Tragic New Year’s Eve for Shanghai as ‘fake money’ stampede kills 35
SHANGHAI: As thousands of people thronged Shanghai’s Chen Yi Square to welcome 2015, they did not know that the New Year will begin on a tragic note as the celebrations ended up in a stampede that killed 35 and injured 46 others, Chinese state media reported
Reports have it that the stampede was triggered when wads of fake money were tossed from the building of a night club alluring the celebrators to rush in hope of laying their hands on some moolah.
Images posted on the social media clearly reflected the chaos and panic at the scene of the stampede as many injured were shown receiving the first aid and also there was a thick presence of security personnel.
CCTV America, the US version of state broadcaster China Central Television, posted video of Shanghai streets after the stampede, showing piles of discarded shoes amid the debris.
One photo from the scene shared by Xinhua showed at least one person doing chest compressions on a shirtless man while several other people lay on the ground nearby, amid debris. Another photo showed the area ringed by police.
The microblog of the People’s Daily, which is run by the ruling Communist Party, said that 25 women and 10 men had died, aged between 36 and 16. The injured included 3 Taiwanese and one Malaysian, it said.
The official Xinhua News Agency quoted an unnamed witness as saying people had scrambled for coupons that looked like dollar bills that were being thrown out of a third-floor window.

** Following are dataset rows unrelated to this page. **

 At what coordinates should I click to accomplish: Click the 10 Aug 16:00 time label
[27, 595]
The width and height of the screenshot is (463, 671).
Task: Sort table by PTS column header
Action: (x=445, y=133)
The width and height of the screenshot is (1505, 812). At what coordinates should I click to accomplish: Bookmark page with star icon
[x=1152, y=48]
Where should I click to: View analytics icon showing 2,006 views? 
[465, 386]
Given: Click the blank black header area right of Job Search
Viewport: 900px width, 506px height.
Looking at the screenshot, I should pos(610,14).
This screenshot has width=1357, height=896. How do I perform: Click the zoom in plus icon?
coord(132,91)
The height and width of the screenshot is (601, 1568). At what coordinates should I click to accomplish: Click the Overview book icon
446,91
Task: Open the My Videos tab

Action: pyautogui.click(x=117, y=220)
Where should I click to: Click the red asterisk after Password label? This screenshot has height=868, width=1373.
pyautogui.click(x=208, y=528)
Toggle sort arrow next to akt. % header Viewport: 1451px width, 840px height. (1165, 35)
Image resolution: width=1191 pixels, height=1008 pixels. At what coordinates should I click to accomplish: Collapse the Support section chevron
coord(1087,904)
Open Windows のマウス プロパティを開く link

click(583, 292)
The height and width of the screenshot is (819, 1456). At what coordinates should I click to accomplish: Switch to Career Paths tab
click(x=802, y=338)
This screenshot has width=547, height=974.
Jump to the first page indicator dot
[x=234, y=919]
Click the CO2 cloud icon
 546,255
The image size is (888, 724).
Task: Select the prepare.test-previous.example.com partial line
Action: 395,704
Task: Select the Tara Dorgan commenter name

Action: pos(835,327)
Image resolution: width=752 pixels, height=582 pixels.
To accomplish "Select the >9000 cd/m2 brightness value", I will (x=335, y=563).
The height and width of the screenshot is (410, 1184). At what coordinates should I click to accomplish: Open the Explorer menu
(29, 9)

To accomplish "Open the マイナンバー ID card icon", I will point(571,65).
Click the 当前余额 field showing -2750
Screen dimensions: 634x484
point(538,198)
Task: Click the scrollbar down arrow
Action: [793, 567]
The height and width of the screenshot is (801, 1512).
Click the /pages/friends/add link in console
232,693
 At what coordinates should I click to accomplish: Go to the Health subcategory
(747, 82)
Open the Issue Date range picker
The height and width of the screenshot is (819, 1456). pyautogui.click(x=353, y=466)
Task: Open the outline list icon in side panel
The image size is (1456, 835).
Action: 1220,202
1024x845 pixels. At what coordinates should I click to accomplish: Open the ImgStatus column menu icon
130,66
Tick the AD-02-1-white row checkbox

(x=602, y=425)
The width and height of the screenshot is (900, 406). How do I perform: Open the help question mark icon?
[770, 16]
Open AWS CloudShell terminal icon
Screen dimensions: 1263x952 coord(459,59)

It said the cause of the stampede was still under investigation.
At one of the hospitals where the injured were being treated, police brought photos out of dead victims who they had not been able to identify, causing dozens of waiting relatives to crowd around the table. Not everyone could see, and young women who looked at photographs someone had taken on a cellphone broke into tears.
Xinhua said the deaths and injuries occurred at Chen Yi Square, which is in Shanghai’s popular riverfront Bund area, an avenue lined with art deco buildings from the 1920s and 1930s when Shanghai was home to international banks and trading houses. The area is often jammed with spectators for major events.
On Thursday morning, dozens of police officers were in the area and tourists continued to wander by the square, a small patch of grass dominated by a statue of Chen Yi, the city’s first Communist mayor. (With Agency Inputs).